Among the main KPIs in logistics, for example, are the quantity of products delivered in a given period, transportation costs x inventory, rate of losses in transportation and inventory turnover.

How to establish KPIs

KPIs can be built exclusively for a single company. If among the objectives is a metric never used, usually a qualitative index, if there is a way to transform it into a measurable formula, it can become a KPI.

To verify that the desired metric is a KPI, the SMART technique is applied, in which the index in question must meet the following criteria:

And S PECÍFICO
M easurable
The dyeable
R ELift
T EMPORAL

If the index corresponds to all of these items, it may prove to be a key performance indicator.

What are performance indicators

The performance indicators serve to enable a company to visualize the performance of each sector, as a way of monitoring the objectives outlined by the strategic planning, analyzing what has already been achieved and what needs to be adjusted to achieve the goals.

The development of an organization can be strongly influenced by the demonstration of these indicators, which must be used in the different activities that add value to the business. With these analyzes, it is also possible to know the points of improvement, necessary in each process.
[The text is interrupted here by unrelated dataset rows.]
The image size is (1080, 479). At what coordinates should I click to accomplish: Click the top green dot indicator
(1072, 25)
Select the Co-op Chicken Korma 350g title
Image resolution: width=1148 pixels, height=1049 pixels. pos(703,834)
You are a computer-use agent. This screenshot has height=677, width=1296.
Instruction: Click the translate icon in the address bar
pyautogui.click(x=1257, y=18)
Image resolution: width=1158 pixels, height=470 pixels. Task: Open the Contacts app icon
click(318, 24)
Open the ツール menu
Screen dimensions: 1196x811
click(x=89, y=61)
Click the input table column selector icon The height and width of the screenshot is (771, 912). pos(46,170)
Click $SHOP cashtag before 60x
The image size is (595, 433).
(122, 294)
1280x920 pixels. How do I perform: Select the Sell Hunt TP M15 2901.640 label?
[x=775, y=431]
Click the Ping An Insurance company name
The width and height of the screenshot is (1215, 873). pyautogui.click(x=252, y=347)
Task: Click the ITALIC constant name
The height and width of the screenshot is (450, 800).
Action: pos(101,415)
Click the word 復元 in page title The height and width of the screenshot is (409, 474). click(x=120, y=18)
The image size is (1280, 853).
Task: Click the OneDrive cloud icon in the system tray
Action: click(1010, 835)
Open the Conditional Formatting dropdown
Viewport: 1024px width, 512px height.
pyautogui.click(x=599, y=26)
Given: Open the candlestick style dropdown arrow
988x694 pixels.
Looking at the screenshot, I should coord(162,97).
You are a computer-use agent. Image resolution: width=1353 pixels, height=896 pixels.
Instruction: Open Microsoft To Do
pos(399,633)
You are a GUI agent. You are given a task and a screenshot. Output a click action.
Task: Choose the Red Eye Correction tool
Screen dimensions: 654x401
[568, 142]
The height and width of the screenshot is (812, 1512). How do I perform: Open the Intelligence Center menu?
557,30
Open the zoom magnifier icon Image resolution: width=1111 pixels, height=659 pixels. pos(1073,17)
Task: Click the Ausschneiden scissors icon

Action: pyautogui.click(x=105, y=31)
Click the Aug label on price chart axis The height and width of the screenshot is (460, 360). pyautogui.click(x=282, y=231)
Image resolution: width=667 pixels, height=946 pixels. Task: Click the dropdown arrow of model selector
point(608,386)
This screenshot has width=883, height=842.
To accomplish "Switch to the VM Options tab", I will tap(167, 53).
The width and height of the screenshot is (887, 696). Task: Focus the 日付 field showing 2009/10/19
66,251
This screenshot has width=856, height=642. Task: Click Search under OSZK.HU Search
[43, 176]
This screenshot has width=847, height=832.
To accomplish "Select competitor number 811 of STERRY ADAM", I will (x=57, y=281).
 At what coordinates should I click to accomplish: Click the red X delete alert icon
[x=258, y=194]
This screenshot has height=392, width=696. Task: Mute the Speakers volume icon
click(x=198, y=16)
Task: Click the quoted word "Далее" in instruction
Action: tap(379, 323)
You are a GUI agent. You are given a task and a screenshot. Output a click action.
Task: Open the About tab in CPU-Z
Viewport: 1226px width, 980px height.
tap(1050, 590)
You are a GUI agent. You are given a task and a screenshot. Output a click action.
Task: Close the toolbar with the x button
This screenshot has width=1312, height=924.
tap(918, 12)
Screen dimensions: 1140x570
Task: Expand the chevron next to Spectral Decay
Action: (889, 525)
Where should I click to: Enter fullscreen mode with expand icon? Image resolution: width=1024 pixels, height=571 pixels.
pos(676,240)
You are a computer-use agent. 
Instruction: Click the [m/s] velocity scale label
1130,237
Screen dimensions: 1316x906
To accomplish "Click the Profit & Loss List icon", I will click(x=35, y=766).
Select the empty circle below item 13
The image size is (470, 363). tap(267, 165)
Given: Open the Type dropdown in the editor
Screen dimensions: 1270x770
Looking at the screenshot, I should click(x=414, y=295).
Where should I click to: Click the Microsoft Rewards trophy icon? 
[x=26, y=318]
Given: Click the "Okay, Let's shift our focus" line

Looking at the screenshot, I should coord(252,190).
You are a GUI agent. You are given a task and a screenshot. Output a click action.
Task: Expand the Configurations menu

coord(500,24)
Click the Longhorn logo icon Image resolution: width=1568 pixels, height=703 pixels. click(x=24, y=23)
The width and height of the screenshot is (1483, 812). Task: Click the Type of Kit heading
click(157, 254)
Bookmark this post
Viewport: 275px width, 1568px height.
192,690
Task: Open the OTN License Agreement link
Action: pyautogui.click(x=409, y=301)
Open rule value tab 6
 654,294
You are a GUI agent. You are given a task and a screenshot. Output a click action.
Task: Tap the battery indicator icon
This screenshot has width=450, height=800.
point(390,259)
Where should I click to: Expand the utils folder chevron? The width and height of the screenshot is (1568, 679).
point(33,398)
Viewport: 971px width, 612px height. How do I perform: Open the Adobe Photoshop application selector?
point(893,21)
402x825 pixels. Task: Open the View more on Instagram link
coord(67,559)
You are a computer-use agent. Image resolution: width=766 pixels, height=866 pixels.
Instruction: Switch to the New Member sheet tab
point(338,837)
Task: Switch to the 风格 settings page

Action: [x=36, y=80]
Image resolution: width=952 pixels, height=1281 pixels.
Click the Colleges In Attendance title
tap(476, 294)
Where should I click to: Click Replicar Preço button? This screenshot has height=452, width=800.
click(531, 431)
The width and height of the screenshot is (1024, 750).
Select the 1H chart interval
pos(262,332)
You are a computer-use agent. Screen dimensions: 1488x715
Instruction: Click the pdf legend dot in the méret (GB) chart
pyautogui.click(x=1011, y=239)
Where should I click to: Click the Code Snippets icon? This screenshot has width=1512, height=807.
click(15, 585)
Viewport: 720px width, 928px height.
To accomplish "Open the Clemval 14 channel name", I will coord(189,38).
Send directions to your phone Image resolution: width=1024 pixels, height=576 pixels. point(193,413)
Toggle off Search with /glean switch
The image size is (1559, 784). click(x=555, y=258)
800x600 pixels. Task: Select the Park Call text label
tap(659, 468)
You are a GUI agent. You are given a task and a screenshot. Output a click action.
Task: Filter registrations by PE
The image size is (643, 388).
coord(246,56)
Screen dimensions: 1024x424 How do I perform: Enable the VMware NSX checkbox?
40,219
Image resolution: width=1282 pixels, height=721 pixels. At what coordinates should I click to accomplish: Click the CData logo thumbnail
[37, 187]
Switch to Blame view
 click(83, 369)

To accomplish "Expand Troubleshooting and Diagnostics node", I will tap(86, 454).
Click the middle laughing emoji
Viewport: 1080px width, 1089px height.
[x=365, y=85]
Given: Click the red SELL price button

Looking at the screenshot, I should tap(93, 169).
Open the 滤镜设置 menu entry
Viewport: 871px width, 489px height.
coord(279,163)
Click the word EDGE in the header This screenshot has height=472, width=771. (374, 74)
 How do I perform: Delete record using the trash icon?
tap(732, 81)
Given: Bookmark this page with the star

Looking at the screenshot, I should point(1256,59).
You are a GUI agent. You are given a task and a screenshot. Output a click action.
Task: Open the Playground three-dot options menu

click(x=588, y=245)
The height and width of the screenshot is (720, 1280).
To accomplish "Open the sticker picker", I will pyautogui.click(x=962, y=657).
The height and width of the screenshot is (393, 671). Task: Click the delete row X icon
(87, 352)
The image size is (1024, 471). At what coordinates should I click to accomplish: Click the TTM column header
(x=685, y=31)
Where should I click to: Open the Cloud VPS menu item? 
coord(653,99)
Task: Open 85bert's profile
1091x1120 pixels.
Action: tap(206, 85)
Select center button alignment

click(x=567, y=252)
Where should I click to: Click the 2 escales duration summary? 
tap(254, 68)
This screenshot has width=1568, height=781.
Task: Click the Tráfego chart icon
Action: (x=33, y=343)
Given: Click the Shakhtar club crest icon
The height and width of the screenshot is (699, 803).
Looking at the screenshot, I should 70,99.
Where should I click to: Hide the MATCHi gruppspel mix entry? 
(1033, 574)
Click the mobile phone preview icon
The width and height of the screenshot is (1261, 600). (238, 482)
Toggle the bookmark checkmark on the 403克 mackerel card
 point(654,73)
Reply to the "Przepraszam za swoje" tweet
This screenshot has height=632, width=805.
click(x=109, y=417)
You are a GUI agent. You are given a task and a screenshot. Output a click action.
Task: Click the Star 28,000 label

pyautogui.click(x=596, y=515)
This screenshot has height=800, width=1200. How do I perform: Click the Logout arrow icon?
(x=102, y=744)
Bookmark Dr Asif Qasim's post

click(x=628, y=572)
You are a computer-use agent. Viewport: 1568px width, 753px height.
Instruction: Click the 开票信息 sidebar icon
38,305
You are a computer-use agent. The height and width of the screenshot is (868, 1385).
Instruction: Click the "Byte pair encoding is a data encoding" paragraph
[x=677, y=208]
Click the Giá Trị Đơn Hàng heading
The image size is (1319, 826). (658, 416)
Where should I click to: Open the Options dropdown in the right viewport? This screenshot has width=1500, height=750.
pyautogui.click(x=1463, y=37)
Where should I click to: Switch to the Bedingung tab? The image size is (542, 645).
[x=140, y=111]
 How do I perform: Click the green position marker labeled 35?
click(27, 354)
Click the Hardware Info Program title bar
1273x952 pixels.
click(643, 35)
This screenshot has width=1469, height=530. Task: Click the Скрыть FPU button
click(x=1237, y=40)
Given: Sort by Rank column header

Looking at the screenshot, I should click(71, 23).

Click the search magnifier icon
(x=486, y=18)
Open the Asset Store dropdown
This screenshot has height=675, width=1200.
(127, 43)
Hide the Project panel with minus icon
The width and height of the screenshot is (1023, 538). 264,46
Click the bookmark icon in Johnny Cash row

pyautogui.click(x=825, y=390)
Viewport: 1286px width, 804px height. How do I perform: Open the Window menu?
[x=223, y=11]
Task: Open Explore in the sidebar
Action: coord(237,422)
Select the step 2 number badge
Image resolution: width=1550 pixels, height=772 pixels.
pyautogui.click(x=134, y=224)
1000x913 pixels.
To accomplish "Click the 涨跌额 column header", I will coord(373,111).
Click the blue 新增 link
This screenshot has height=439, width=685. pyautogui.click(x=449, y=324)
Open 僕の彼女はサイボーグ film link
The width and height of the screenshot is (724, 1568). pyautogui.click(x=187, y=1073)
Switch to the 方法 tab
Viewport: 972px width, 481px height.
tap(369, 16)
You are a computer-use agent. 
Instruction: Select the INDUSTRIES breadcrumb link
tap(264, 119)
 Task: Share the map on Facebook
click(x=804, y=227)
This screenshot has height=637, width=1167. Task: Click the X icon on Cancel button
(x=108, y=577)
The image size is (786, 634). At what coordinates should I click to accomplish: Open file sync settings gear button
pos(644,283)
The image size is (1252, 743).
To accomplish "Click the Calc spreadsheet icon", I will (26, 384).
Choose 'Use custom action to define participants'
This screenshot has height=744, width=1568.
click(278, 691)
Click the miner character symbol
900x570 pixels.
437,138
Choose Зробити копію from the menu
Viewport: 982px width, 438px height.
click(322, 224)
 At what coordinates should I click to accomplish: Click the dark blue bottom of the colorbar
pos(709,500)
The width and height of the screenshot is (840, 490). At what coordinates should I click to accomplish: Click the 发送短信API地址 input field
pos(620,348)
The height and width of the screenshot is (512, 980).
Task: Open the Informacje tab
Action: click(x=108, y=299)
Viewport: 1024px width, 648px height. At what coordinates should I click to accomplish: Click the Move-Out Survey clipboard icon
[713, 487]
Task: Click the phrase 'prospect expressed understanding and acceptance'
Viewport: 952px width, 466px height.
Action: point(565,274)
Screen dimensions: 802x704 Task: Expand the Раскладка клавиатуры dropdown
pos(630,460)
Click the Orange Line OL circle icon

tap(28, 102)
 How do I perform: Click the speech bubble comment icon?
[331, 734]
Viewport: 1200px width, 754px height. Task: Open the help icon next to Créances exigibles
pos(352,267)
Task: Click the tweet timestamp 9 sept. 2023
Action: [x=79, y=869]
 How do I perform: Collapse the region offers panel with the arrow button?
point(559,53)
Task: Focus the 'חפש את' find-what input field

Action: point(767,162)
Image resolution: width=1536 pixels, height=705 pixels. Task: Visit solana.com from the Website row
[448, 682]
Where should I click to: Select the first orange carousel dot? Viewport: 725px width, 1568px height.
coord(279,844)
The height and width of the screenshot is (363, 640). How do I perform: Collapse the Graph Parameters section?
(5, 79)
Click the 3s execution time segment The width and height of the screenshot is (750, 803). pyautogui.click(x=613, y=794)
Examples of performance indicators

A company can analyze performance levels in its sectors in different ways, with the necessary measures. The most important thing is that the indicators should reflect the goals of the organization, easily presented through charts, graphs, flowcharts or another dashboard.

The most used type of measurement is through Key Performance Indicators, better known as KPI (Key Performance Indicator).

Key performance indicators – KPI

KPIs analyze the detailed performance of each process in a company, presented in a simpler and more direct way, unlike the indicators for general strategy, which are more complex and for the organization’s overall analysis.

These indicators are presented to the company’s employees, so that they are easy to understand and accessible for everyone to fulfill their duties according to the established goals.

The indicators are presented as forms of performance measures of the organization, demonstrated in different ways, such as:

  • Quantitative indicators: numbers to be reached, such as the quantity to be produced in a production;
  • Qualitative indicators: quality of products or services;
  • Capacity indicators: demonstrating the maximum that can be achieved or what can be increased;
  • Productivity indicators: also related to the reliability that the company experiences, for example with deliveries made in periods on or off deadlines.

For better use of these indicators, it is also necessary to establish performance targets for the purpose of comparisons, that is, to make “judgments” of the company’s performance. Among the most applied approaches are:

  • Historical goals: comparison of current performance with previous performances;
  • Strategic goals: established to reflect the level of performance to be achieved;
  • External performance goals: present in the company’s participation in the market in which it participates, as an example the sales goals.

The combination of all indicators, by means of established goals of a company, presents the main strategic points (key), which can increase the performance of the organization as a whole.

Organizational performance indicators

These indicators are used as KPIs in a company, for the organizational management in each sector that it has, and the application of work strategies or improvements.

The most common sectors they use are:

Logistics : they reflect the objectives in all the logistical part, mainly in companies that this sector is responsible for the main activity, such as the carriers.

Financial : try to be in contact with the financial reality on the part of sales, as well as cost control. Through financial analysis, it is possible to study the viability, stability and profitability of a business.

Production : mainly use productivity indicators. The efficiency of a productive sector can be found by analyzing all the functionality involved, from the production capacity (if it is being achieved), even the amount of rework or waste is presented.